- Born: c. 1877 Washington, Indiana, United States
- Died: April 11, 1951 Boynton Beach, Florida, United States
- Education: Indiana University
- Occupations: Advertising executive, Racehorse owner/breeder
- Known for: Challedon, Gallorette
- Board member of: W. L. Brann Advertising Agency
- Spouse: Mabel Vreeland
- Children: 1) William Leavitt Jr. (1916-1998), 2) Mary Elizabeth

= William L. Brann =

American businessman (c. 1877–1951)

William Leavitt Brann (c. 1877 – April 11, 1951) was an American businessman and Thoroughbred racehorse owner and breeder.

Born in Washington, Indiana, William Brann graduated from Indiana University Bloomington and moved to New York City where he founded the W. L. Brann Advertising Agency, serving national clients such as Montgomery Ward.

==Thoroughbred racing==
In partnership with Robert Stanley Castle, William Brann owned Branncastle Farm in Walkersville in Frederick County, Maryland.
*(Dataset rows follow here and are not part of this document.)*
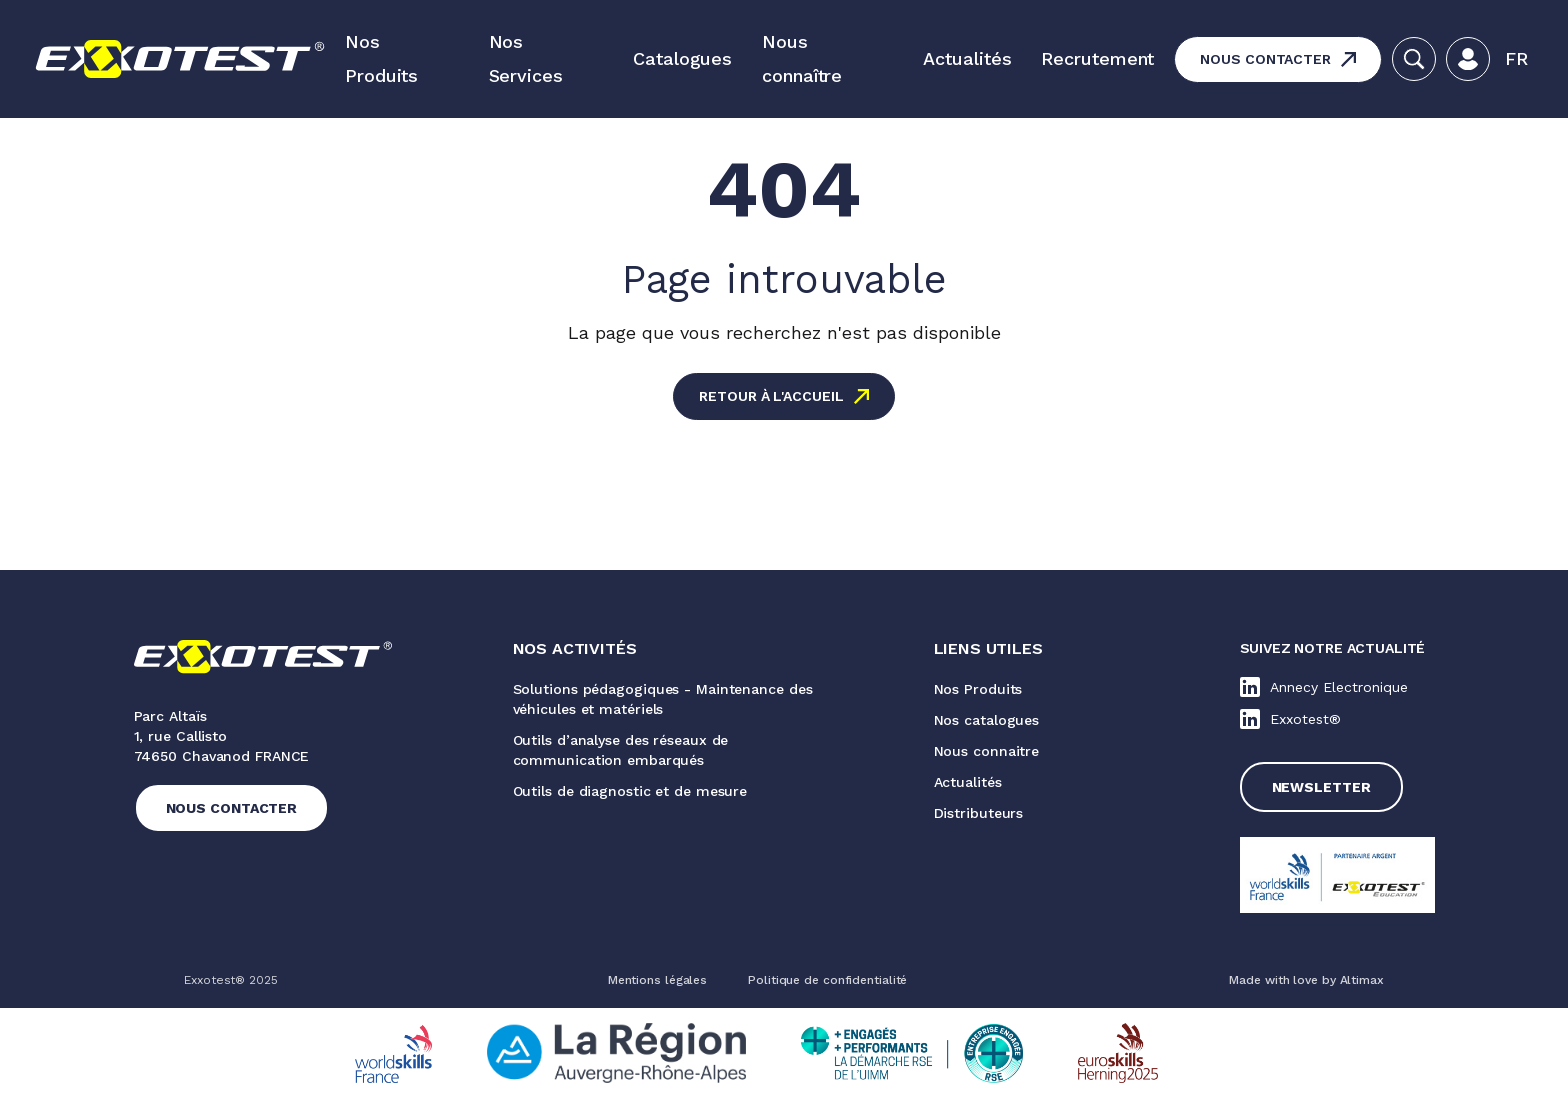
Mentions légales (657, 980)
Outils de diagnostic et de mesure (630, 791)
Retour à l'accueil (771, 396)
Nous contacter (1265, 59)
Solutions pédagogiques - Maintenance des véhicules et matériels (663, 699)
Among the successful horses they bred was Challedon, the 1939 and 1940 American Horse of the Year and a U.S. Racing Hall of Fame inductee. Challedon became the first Maryland-bred and Maryland-owned winner of Maryland's Preakness Stakes since Cloverbrook in 1877. Robert Castle's health problems, that led to his death in May 1948, saw him give up racing and William Brann then operated under the name Glade Valley Farm.

William Brann also owned Gallorette whom he raced with great success in 1945 through 1948. Ranked as one of the top three mares in American racing during the 20th century, Gallorette was the 1946 American Champion Older Female Horse and was also inducted in the U.S. Racing Hall of Fame. Brann owned a large number of runners during his years in racing including Escadru, Pictor, Vincentive, and Legendra. Trainers who conditioned his horses included Don Cameron, Edward Christmas, and Louis Schaefer.

Willam and Mabel Brann maintained a winter home in Boynton Beach, Florida where he died in 1951 at the age of seventy-three.